» **Prompt**
Tally the lines below that hold the string "computer", and report the tally by itself.

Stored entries

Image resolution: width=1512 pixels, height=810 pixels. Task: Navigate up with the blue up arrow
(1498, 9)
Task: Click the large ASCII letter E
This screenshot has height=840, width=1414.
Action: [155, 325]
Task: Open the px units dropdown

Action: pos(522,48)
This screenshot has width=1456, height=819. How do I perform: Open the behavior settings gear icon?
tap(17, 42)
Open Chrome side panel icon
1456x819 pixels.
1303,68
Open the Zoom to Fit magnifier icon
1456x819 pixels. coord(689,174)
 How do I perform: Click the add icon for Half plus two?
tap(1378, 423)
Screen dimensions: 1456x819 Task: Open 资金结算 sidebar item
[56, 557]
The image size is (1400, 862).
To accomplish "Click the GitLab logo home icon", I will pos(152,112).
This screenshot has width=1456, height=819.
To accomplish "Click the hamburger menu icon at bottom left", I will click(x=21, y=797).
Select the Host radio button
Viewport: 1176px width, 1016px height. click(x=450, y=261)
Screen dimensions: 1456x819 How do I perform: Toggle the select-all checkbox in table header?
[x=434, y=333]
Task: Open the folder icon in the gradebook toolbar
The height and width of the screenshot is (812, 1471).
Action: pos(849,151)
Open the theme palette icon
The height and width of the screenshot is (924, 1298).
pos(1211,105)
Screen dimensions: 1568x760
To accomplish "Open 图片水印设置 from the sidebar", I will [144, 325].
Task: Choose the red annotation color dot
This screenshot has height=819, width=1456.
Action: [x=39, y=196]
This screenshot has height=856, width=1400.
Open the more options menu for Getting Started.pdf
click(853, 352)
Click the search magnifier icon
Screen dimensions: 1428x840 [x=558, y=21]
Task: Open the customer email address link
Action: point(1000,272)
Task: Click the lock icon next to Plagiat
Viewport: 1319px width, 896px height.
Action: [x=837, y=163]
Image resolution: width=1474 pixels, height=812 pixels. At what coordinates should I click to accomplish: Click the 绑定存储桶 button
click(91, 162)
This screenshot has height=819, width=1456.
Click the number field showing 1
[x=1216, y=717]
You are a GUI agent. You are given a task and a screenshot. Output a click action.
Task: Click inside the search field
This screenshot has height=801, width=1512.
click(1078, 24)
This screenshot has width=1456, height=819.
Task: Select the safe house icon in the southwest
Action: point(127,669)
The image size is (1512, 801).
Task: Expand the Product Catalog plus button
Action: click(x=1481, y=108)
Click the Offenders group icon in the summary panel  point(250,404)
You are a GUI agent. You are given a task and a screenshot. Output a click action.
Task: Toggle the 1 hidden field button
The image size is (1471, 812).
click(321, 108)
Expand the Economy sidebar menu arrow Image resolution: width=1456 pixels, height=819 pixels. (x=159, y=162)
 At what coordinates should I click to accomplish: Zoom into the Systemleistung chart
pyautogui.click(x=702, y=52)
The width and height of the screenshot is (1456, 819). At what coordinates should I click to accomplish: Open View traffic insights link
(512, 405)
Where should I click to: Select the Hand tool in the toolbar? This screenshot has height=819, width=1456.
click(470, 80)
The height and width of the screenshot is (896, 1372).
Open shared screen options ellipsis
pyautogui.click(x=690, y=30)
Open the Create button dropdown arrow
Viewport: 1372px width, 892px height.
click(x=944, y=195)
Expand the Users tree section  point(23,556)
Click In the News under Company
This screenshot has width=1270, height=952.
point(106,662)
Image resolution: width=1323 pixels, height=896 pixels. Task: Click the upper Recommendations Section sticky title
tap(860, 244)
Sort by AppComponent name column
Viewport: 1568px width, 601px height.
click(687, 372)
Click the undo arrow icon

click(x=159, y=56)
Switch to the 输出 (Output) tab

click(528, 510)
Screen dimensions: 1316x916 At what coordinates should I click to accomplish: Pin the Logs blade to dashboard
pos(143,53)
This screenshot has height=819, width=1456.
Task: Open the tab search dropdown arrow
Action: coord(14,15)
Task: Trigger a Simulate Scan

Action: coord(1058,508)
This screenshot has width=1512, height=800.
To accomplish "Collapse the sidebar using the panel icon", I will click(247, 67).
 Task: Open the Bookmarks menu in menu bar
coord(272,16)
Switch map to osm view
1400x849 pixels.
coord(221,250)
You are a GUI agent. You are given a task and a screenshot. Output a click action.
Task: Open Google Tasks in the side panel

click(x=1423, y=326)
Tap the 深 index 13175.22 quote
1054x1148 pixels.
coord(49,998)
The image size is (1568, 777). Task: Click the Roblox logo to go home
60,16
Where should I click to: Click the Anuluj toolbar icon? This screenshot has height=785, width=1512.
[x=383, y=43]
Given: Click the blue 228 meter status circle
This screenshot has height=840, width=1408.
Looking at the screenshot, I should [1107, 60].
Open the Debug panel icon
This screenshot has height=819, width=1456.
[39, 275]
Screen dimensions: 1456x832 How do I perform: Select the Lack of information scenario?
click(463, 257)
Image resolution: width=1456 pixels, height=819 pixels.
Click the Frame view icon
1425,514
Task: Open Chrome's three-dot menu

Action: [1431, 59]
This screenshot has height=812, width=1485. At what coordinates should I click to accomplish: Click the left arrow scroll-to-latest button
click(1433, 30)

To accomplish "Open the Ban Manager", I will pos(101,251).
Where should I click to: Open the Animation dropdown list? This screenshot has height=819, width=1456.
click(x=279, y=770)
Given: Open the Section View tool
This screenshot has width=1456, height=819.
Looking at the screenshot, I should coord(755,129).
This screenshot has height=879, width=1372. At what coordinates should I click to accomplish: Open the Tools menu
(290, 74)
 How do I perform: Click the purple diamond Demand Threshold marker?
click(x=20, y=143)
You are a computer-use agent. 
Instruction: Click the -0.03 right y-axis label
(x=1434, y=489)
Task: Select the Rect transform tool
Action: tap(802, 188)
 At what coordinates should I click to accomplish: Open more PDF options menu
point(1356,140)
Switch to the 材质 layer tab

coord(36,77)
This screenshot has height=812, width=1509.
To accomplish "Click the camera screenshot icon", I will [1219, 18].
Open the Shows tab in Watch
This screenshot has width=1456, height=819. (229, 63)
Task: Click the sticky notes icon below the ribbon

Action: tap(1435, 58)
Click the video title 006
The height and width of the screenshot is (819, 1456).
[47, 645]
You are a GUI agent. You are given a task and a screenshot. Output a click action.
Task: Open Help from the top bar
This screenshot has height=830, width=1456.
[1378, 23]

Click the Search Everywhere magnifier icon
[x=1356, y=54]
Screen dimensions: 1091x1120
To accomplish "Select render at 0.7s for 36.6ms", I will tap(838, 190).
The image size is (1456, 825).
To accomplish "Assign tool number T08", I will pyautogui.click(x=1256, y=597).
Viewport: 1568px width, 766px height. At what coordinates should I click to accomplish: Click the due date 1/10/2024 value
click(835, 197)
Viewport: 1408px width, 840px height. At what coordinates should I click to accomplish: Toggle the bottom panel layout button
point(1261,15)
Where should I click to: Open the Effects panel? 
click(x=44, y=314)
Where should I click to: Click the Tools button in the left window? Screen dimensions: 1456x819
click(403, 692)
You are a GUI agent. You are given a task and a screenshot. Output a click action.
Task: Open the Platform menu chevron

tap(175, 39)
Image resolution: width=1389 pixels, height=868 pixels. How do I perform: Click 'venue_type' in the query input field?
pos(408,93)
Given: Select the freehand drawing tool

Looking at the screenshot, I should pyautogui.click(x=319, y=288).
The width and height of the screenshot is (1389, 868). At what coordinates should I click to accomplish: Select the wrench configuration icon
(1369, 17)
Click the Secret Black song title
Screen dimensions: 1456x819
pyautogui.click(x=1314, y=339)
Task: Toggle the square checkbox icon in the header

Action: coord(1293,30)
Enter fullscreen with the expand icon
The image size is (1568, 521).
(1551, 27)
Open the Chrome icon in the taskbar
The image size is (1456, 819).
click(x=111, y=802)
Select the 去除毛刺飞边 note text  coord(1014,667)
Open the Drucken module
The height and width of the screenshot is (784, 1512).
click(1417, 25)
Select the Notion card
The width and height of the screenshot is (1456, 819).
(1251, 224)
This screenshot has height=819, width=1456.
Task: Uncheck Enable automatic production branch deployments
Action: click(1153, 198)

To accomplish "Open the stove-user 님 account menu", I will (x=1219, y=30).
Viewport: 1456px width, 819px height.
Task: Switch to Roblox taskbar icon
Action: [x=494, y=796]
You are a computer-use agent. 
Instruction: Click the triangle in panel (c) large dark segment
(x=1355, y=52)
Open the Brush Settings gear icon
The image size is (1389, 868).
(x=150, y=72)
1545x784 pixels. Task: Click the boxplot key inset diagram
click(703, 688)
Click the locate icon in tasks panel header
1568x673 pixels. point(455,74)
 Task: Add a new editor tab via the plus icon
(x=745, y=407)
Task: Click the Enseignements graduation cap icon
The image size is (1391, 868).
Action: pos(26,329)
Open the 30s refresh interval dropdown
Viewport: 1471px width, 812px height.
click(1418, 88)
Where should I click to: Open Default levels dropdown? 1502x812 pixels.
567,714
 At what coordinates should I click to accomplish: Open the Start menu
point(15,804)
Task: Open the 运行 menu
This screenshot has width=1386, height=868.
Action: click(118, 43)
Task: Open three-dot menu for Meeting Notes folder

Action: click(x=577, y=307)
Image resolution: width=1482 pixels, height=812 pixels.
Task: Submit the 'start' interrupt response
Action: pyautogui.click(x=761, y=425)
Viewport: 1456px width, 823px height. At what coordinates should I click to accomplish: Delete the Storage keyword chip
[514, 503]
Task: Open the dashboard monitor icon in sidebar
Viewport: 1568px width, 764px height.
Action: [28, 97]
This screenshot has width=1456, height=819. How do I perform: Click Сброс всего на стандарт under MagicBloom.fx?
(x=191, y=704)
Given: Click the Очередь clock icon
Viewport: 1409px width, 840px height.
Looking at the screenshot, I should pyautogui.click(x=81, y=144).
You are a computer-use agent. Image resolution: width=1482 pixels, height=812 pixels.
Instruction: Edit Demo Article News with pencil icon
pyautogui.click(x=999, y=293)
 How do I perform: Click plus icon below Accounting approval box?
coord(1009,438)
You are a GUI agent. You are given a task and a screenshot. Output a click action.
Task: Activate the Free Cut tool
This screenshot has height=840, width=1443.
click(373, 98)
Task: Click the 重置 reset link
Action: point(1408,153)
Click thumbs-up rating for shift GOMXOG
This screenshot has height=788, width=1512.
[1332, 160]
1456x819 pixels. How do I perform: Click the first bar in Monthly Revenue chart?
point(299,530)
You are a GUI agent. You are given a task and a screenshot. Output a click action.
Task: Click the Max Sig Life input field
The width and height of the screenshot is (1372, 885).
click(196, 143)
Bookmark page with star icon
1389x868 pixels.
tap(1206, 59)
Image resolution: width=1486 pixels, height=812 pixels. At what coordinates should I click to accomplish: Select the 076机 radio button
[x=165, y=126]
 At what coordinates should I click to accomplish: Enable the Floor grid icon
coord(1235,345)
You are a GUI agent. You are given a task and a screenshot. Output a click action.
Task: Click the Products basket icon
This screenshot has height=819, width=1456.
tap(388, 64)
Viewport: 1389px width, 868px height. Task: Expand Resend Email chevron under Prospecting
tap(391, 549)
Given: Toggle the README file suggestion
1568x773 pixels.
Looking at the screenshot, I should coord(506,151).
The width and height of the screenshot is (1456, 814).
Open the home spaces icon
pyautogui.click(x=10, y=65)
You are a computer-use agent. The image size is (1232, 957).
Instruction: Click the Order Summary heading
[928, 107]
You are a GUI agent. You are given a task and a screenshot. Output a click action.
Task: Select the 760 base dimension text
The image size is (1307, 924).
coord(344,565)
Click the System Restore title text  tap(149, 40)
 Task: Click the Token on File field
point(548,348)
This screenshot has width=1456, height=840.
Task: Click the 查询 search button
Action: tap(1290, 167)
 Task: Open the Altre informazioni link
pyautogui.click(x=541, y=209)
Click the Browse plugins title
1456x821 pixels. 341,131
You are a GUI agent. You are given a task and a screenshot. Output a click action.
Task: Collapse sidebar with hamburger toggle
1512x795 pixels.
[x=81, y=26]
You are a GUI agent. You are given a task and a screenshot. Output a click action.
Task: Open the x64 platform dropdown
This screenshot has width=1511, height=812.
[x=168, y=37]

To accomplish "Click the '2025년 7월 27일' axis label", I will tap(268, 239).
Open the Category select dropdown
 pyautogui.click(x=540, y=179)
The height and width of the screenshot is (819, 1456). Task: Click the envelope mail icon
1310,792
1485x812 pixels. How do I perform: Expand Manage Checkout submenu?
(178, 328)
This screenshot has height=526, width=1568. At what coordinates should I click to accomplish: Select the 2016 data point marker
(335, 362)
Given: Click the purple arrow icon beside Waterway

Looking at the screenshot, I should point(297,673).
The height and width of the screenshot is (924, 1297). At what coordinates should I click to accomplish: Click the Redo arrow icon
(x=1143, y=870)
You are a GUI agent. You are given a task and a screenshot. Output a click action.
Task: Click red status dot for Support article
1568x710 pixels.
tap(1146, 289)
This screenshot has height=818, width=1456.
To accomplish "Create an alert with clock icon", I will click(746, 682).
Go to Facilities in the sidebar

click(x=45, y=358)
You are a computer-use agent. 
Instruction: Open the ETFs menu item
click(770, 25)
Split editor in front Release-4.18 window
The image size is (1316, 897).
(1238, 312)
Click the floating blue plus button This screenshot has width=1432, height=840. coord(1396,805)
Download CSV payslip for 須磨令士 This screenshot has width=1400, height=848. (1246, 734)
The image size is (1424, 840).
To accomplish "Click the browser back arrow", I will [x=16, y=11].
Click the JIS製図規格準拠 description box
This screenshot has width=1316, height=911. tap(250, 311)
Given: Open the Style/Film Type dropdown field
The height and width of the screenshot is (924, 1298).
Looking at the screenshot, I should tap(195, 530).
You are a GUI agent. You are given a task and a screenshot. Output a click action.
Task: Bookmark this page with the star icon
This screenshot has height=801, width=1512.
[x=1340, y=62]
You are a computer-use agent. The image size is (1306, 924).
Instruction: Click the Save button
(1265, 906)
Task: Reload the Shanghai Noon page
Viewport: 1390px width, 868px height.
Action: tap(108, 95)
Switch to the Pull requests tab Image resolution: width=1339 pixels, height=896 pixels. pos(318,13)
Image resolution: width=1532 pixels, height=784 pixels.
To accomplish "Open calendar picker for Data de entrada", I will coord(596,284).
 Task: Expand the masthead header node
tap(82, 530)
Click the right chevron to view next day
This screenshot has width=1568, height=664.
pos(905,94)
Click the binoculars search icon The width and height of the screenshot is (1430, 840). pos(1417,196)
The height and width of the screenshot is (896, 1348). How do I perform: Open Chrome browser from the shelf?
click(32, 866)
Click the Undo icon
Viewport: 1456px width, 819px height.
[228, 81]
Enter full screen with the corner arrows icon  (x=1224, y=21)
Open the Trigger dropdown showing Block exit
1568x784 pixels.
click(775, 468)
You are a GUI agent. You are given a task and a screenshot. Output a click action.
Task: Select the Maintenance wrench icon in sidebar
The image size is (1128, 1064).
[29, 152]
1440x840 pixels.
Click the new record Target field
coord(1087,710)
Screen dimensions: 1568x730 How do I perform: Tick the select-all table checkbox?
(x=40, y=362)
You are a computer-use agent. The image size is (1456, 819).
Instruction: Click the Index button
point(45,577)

» **Response**
7